After news emerged in February that the NYPD has been monitoring Muslim student groups at more than a dozen universities in the New York area, academic leaders at the schools involved condemned the surveillance as a case of racial and religious stereotyping. Instead, they ought to be thanking the NYPD for doing its job, which is to prevent catastrophic terrorist attacks, thereby preserving the liberty that allows the academic enterprise to exist in the first place.
Criticism from academic leaders was as unanimous as it was unfounded. City College of New York said it did not “accept or condone” the investigation. A Columbia spokesman suggested it “could chill our essential values of academic freedom.” At Cornell, the dean of students complained that Muslim students felt “targeted.” Yale University President Richard C. Levin said, “Police surveillance based on religion, nationality, or peacefully expressed political opinions is antithetical to the values of Yale.”
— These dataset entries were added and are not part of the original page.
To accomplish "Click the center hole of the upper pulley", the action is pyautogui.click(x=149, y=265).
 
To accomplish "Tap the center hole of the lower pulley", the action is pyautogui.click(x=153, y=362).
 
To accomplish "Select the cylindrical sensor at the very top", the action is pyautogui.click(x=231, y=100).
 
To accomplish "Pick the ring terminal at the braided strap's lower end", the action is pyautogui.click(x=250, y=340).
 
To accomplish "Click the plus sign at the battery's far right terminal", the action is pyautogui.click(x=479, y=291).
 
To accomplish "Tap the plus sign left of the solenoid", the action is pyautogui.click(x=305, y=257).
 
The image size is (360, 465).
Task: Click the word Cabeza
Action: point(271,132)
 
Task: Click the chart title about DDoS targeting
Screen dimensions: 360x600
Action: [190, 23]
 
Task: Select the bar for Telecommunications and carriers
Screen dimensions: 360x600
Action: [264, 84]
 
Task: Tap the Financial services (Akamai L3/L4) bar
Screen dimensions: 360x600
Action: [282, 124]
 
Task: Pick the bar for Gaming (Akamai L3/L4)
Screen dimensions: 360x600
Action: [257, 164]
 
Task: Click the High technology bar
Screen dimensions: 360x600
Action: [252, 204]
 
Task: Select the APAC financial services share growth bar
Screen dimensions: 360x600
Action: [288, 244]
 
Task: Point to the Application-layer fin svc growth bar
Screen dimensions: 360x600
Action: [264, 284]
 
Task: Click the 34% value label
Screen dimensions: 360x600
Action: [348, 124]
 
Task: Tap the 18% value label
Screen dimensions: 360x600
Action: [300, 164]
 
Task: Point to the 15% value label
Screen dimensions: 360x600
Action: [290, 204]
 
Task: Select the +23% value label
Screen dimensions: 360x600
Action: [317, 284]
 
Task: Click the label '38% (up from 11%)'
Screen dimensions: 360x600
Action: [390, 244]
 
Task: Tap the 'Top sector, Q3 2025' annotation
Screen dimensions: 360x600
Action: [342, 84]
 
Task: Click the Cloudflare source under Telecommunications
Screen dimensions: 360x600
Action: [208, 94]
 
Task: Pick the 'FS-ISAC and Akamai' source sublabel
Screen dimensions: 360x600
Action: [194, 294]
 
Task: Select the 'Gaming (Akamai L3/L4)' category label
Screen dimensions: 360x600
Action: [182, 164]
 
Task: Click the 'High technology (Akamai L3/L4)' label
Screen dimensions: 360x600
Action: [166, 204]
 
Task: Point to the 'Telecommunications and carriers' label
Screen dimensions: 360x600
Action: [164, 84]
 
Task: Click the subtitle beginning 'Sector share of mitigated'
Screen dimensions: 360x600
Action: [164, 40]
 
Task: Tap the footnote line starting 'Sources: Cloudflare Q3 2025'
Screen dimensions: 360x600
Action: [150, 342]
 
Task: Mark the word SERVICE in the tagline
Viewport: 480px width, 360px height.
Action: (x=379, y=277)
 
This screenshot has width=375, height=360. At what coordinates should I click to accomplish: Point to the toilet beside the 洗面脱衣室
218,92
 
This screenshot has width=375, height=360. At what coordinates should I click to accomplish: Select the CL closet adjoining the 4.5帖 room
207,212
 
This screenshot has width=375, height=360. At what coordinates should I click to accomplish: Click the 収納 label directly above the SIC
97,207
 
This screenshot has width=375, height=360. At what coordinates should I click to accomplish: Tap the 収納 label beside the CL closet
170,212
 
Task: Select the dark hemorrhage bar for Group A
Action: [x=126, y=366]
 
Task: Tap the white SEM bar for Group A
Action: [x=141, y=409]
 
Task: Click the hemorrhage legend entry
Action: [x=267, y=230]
Consider what the NYPD actually did. According to published reports, the lion’s share of surveillance consisted of monitoring student websites and message boards — all information that is accessible to the general public. No hacking, no secret wiretaps were involved. With a quick Google search and a couple of mouse clicks, anyone with an Internet connection could be conducting equally invasive “surveillance” of Muslim student groups, thereby “violating” their civil liberties, if academic leaders are to be believed.
The most aggressive activity appears to be a case in which an undercover officer accompanied a group of Muslim students on a whitewater rafting trip in 2008. Judging from academic leaders’ reactions, one would have thought it was a case of waterboarding, not water rafting. It’s hard to see how students suffered. Maybe next time the NYPD will take Muslim students rock climbing or hang-gliding, or some other fun-filled activity.
Faced with the difficult challenge of keeping people safe in the post-9/11 world, it’s the job of police to do everything within their power to prevent an attack. One can debate the usefulness of the NYPD’s intelligence-gathering strategies, but there is nothing illegal about them. Ultimately, we should judge the police on the basis of their effectiveness, not on their willingness to bow to the dictates of political correctness. New York has not suffered a major terrorist attack since 9/11 — a fact for which the NYPD no doubt deserves considerable credit.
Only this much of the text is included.